Companies with poor organizational culture found themselves losing many employees to lack of decent treatment over the past two years. A recent study from Stanford found that many of these companies with inadequate work environments doubled down on their decisions that didn’t support their employees. The pandemic exposed many companies and their unsupportive support in the workplace, those that survived layoffs could see that their company didn’t really care for them as people.

Alison Omens, chief strategy officer of JUST Capital, the research firm that gathered most of the data for the Stanford study, said that in the wake of the pandemic “the intensity in terms of that expectation; people are expecting more from companies. The early days of the pandemic reminded us that people are not machines.” She went on to say that “If you’re worried about your kids, about your health, financial insecurity and covering your bills, and all the things that come with being human, you’re less likely to be productive. And we were all worried about those things.”
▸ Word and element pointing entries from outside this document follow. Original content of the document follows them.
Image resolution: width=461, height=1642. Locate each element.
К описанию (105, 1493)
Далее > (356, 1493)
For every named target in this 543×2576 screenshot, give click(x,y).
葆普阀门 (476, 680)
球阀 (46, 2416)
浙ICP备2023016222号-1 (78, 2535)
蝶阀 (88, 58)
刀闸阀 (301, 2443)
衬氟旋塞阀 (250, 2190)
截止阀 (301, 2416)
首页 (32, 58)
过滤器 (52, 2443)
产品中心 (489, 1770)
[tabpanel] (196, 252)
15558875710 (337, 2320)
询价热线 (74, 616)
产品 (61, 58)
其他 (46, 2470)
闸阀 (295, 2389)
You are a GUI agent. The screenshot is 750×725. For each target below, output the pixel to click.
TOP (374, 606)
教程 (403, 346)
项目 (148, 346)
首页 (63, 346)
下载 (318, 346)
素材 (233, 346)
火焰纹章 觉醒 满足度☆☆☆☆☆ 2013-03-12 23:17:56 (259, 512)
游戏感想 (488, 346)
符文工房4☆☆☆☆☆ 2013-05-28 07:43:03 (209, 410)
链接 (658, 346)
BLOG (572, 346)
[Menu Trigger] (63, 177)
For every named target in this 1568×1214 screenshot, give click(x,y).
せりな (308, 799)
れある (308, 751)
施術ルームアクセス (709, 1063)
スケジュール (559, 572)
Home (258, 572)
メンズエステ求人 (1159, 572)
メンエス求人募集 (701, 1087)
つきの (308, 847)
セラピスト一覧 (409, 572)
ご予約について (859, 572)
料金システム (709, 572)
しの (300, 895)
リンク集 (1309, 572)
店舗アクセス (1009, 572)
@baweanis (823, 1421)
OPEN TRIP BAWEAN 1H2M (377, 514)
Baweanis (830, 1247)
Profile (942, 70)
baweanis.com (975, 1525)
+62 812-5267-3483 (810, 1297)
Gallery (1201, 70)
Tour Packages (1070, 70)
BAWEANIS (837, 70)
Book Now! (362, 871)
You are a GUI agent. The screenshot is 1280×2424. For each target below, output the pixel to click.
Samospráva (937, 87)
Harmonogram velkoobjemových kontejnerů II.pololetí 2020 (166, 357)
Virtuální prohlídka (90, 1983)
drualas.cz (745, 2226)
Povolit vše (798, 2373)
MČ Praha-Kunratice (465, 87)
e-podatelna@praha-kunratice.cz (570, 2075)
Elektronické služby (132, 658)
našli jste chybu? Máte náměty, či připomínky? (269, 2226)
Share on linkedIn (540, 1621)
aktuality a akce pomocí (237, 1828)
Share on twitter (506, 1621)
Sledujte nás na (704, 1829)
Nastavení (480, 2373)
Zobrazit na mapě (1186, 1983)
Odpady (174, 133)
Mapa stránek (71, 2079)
To avoid the Great Resignation in your office, it’s critical to evaluate if you’re encouraging and supporting employees properly, particularly with work-life balance. Regardless, if you’re in the office or not, employees should be given permission to fully be themselves and have a life outside of work while also excelling in their job. When their employer encourages and supports them to take time off or have mental health days, the employee won’t feel guilty about doing so. Here are three tips on how to avoid the Great Resignation in your office.

    According to research from The Guardian, since the pandemic started people are logging an average of two extra hours of work per day. Employees need to realize that receiving emails and Slack messages at 10:00pm on the weekend and feeling the need to respond isn’t okay. When there are no rules in place regarding expectations for responding, this can guarantee an employee's burnout. When starting a new job, be sure to meet with your employer about policies in place that prevent emails or messages after a specific time on the weekends. Without setting these boundaries, it will cause confusion and uncertainty for the employee.

    The bottom line is that time off is good for employees. Research reveals that it increases creativity and productivity. There are major corporations who are instituting week-long company-wide shutdowns to allow employees to rest and recover during the pandemic. Organizations need to be more aware and willing to help when it comes to employees' mental health and time off.

    Finery, a company based out of London, conducted a survey that found 83% of Millennials find that working overtime is normal, and almost 70% confess to regularly working on the weekends. The “Great Resignation” over the past two years is evidence that employees are shifting from a “live to work” to a “work to live” way of thinking. With vaccinations continuing to rise and companies calling employees back to the office, setting these boundaries is key.

The Great Resignation is a cultural shift and looks like it won’t be slowing down anytime soon. If you’re an employee looking for a new job, remember to not settle for a company that takes your needs into consideration and cares about you as a human rather than a robot.